Страница 6 из 16
Франджони невольно, но очень ясно представил себе эту дряблую сморщенную кожу, содранную заживо со старухи, и почувствовал, что его сейчас стошнит.
Никого из перечисленных в заметке он не знал. Он даже не был уверен, что в Барлингтоне вообще есть люди с такими именами. Если эта статья — такая же идиотская выдумка, как и те, что в прошлом номере (а чем она еще может быть?!)… с другой стороны, семейство Комбопьяно, перечисленное в том номере, было вполне реальным.
Он с раздражением вновь посмотрел на заметку про школы — такую нормальную и обычную на фоне этого бреда чьего-то больного сознания — затем перелистнул газету на страницу 6А, где находилось окончание статьи.
То, чего не было на первой странице, поджидало его там. Необходимость объединения школьных округов объяснялась не только дефицитом бюджета, но и участившимися случаями сращивания детей. Сращивания. Что бы это ни значило.

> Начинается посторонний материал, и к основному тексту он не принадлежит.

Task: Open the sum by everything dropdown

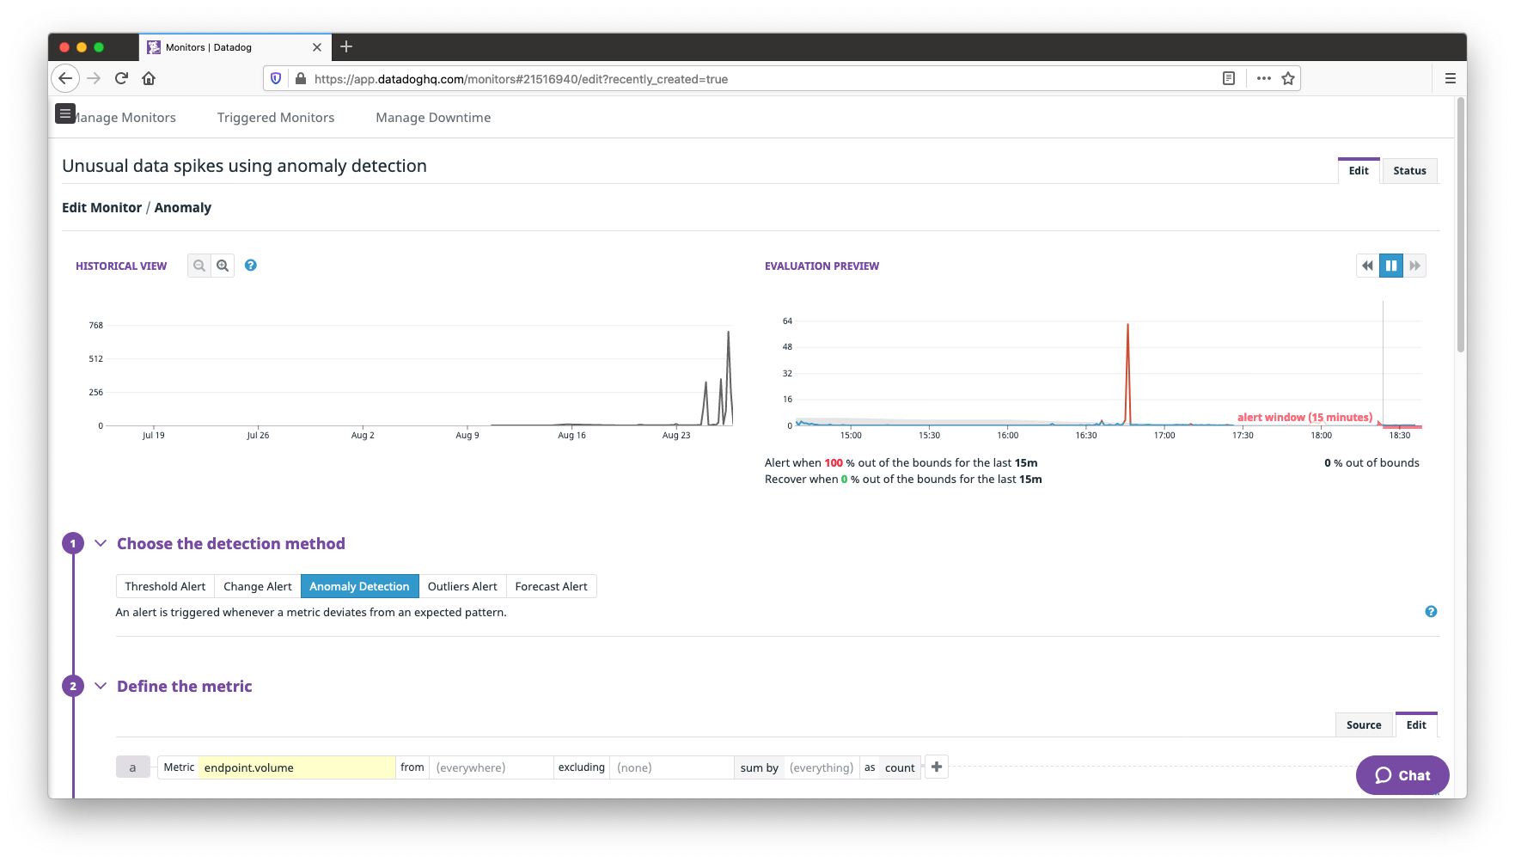Action: (821, 767)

Франджони выкинул газету в мусорную корзину, не желая даже смотреть, что там на других полосах (хотя его взгляд еще успел зацепиться за фразу «ужас труб», и Томас уже не усомнился, что речь там идет вовсе не о технических проблемах подземных коммуникаций). Он хотел было сразу отнести «Бюллетень» на крыльцо — пусть утренний мусоровоз заберет оба этих мерзких номера, — но при мысли о том, чтобы выйти сейчас на улицу, хотя бы даже и на несколько шагов, раздумал. Слишком уж там холодно.
Холодно и темно.
Вместо этого он уселся на кровать и придвинул к себе телефон. Он был так зол и возбужден, что не стал дожидаться утра — хотя и был практически уверен, что ночью ждать ответа оператора бесполезно. Однако после того, как он проигнорировал все автоматические опции, в трубке зазвучали гудки, и на пятом или шестом из них ответил женский голос, назвавшийся Джоан, сообщивший, что разговор «может быть записан», и поинтересовавшийся, чем она может помочь.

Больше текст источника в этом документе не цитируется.